_Prompt A_
Could you condense the paragraph of the transcript excerpt that begins "It cannot separately on its own prove guilt" into a short bulleted list that keeps its main facts?
_Prompt B_
Would you transcribe the part of the transcript excerpt starting with "MR JUSTICE HIDDEN: Mr" and going on through "them at all."?

_Excerpt provided_
-------------------------

The direction in law I have to give you on this topic, and it is where we will end today, is each defendant has in his defence lied on the detailed facts, which have been summarised to you, about their movements and the reasons for those movements and the knowledge that they had and the things that they said, details of that particular act. Each defendant admits that he did not mention those facts when he was questioned under caution before being charged with the offence. The prosecution case is that in the circumstances, when he was questioned, he could reasonably have been expected then to mention each of those facts. If you are sure he did fail to mention those facts, decide whether in the circumstances it was a fact which he could reasonably have been expected then to mention. If it was, the law is you may draw such inferences as appear proper from his failure to mention this matter at the time. Failure to mention such a fact cannot on its own prove guilt.

It cannot separately on its own prove guilt, but depending on the circumstances you may hold it against him when deciding whether he is guilty; that is take it into account as some additional support for the prosecution's case. You are not bound to do so. It is for you to decide whether it is fair to do so. Members of the jury, that is the last legal direction I will give you today. I will break off so far as you are concerned now. If you would be back in the jury box tomorrow morning at ten o'clock, arrangements will be made to look after what you have brought today to make sure it is safe overnight and if there is anything you have forgotten you will know to bring it tomorrow morning. Thank you, members of the jury. Would you like to leave now until ten o'clock tomorrow morning.

(The jury retired from court)
(In the absence of the jury)

MR JUSTICE HIDDEN: Mr Munday, Mr Parkins and Mr Maidment, let me tell you what I have in mind to do tomorrow so you know what I think is left. Let me also raise with you one problem on which I would be glad to have your assistance, and then listen to anything that you want to submit to me. One thing which is exercising my mind at the moment is what, if any, direction I should give the jury in relation to the jury protection which has been in force throughout the trial. In one sense, to raise it at all is to elevate its importance at a time when perhaps it has been got used and to is treated as perfectly normal and every day. In another very important sense, it is vital that the jury should be told that they must not allow the fact of jury protection in any way to be held as adverse to these defendants or to prejudice them at all.

-------------------------

_Data provided_
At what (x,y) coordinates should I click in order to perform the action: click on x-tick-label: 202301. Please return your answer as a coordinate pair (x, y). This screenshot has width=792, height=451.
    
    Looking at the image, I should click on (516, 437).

-------------------------

_Written solution A_
- Failure to mention such a fact cannot by itself prove guilt. Depending on the circumstances, the jury may hold it against the defendant as some additional support for the prosecution's case.
- The jury is not bound to do so and must decide whether it is fair.
- This is the last legal direction for the day.
- The jury should return to the jury box at ten o'clock tomorrow morning.
- What they brought will be kept safe overnight. Anything forgotten can be brought tomorrow.
- The jury is thanked and asked to leave until ten o'clock tomorrow morning.

_Written solution B_
MR JUSTICE HIDDEN: Mr Munday, Mr Parkins and Mr Maidment, let me tell you what I have in mind to do tomorrow so you know what I think is left. Let me also raise with you one problem on which I would be glad to have your assistance, and then listen to anything that you want to submit to me. One thing which is exercising my mind at the moment is what, if any, direction I should give the jury in relation to the jury protection which has been in force throughout the trial. In one sense, to raise it at all is to elevate its importance at a time when perhaps it has been got used and to is treated as perfectly normal and every day. In another very important sense, it is vital that the jury should be told that they must not allow the fact of jury protection in any way to be held as adverse to these defendants or to prejudice them at all.